20 New Vulnerabilities ‘Pose A Threat To All Xiaomi Users,’ Researchers Warn
Xiaomi smartphones have a host of security flaws that could allow hackers to steal passwords and compromise social media accounts, according to cybersecurity researchers. The 20 vulnerabilities are related to the Chinese company’s deployment of Google’s Android operating system. Xiaomi has fixed the flaws, and users should update their phones as soon as possible.

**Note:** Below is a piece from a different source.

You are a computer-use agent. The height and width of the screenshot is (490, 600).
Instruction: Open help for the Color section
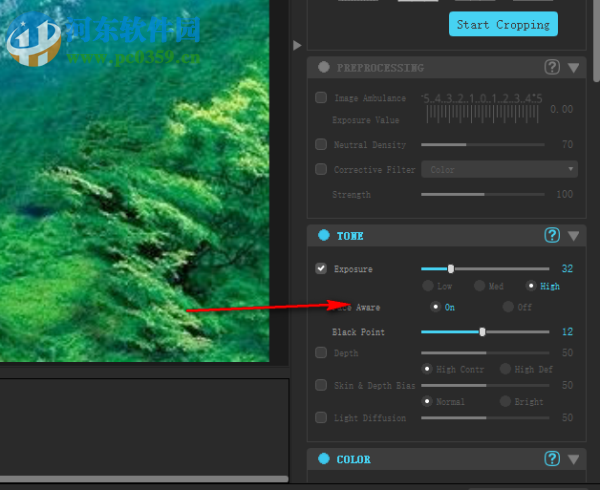click(552, 459)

The flaws affected a wide range of software running on Xiaomi devices, from the settings app through to its bluetooth software, said Sergey Toshin, founder of Oversecured, the mobile security startup that found the weaknesses. The most dangerous flaws could be abused to grant an attacker “system privileges,” Toshin told Forbes, allowing theft of user passwords and access to private user files. However, Toshin does not believe the weaknesses were exploited by malicious hackers.

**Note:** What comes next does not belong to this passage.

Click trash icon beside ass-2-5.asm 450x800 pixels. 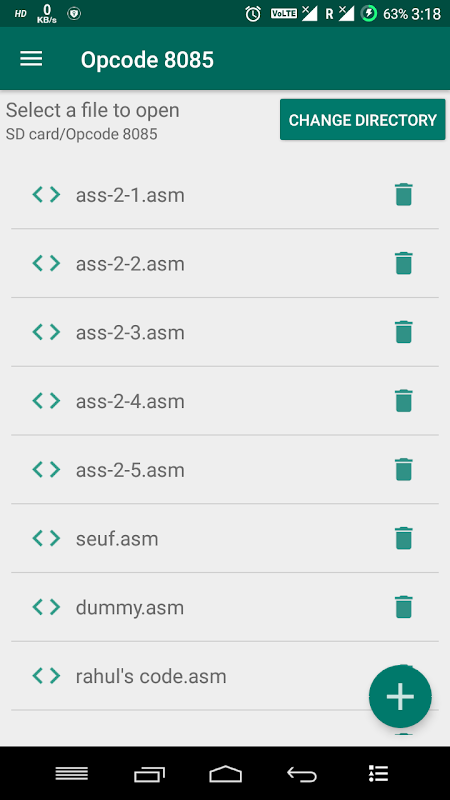coord(403,469)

“Xiaomi needs to invest more resources in the security of its devices.”
He said that if a hacker had wanted to exploit the most serious weaknesses, they’d likely try to install a malicious app on a Xiaomi phone, either via phishing or through pushing malicious apps on marketplaces like Google Play. From there, a hacker could use the app to exploit one of the weaknesses, and do things like intercept a victim’s social network messages, harvest user contacts and collect information about their connected Bluetooth devices, Toshin said.
Oversecured disclosed the flaws to Xiaomi last week after testing them on a Xiaomi 13 Ultra. “We believe every device was vulnerable since [the flaws] are part of the firmware,” Toshin said. He said the Chinese company patched the vulnerabilities within a week. Xiaomi confirmed it had remediated all the vulnerabilities.
He said Xiaomi might be able to avoid significant issues if it gave out larger rewards to hackers as part of its bug bounty program, which it runs over the HackerOne platform. According to HackerOne data, its average payout is between $80 and $100, and it’s rewarded hackers with $2,600 in the last 90 days. Comparatively, Google paid out $3.4 million to Android security researchers in 2023.
A Xiaomi spokesperson said the company had “an industry-leading security team” and was working with Google and Hackerone “to build secure Android systems.” But Toshin said Xiaomi’s current payouts were “significantly lower than those of Google” and that “Xiaomi needs to invest more resources in the security of its devices.”